▶ _RECORDS FOR THE TASK_
--*--

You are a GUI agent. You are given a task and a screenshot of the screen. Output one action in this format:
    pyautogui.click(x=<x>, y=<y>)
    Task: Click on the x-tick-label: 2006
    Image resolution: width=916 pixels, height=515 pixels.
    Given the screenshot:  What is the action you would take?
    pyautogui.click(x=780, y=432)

--*--

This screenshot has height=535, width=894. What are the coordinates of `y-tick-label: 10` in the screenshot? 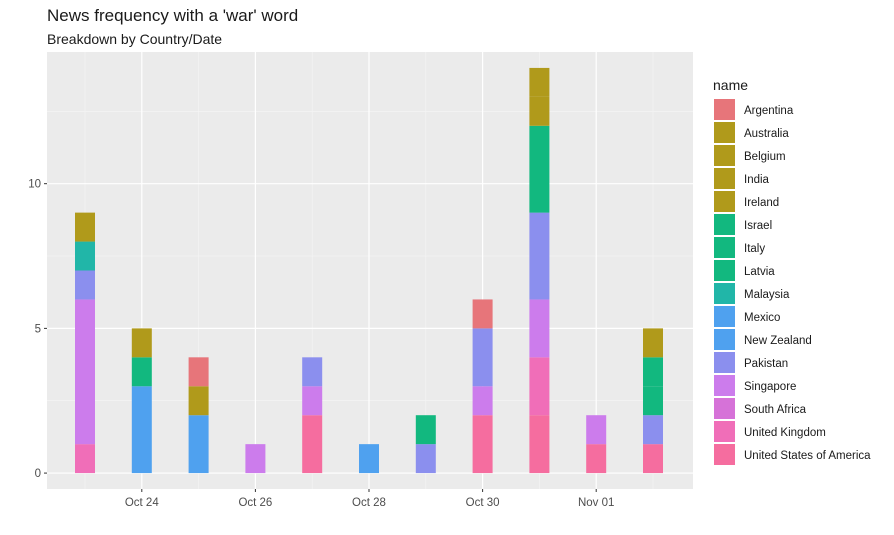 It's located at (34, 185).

--*--

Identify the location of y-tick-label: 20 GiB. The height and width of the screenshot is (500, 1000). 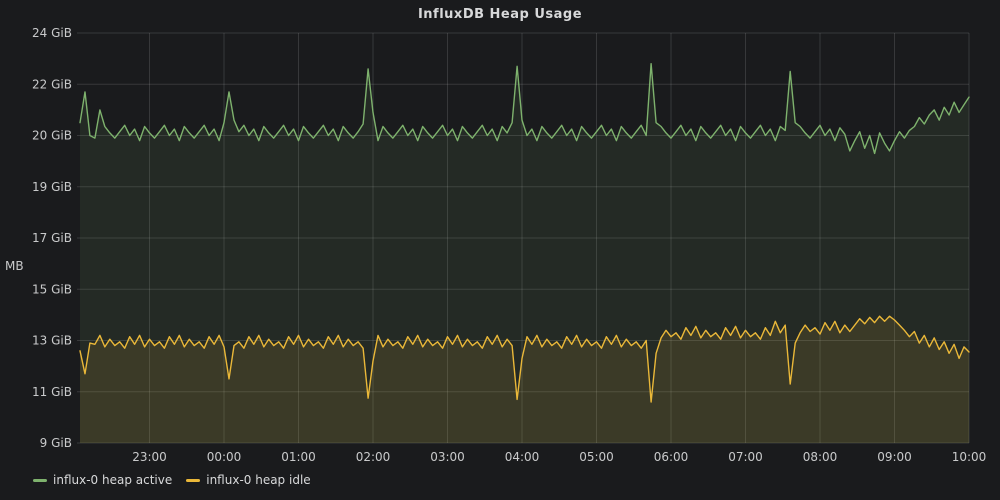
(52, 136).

--*--

▶ _WHAT YOU ARE ASKED TO DO_
Retype the entries starting at the line that contains "You are a GUI" and ending at the line that contains "pyautogui.click(x=780, y=432)", keeping every character of them unchanged.

▶ _ANSWER TO THE EXERCISE_
You are a GUI agent. You are given a task and a screenshot of the screen. Output one action in this format:
    pyautogui.click(x=<x>, y=<y>)
    Task: Click on the x-tick-label: 2006
    Image resolution: width=916 pixels, height=515 pixels.
    Given the screenshot:  What is the action you would take?
    pyautogui.click(x=780, y=432)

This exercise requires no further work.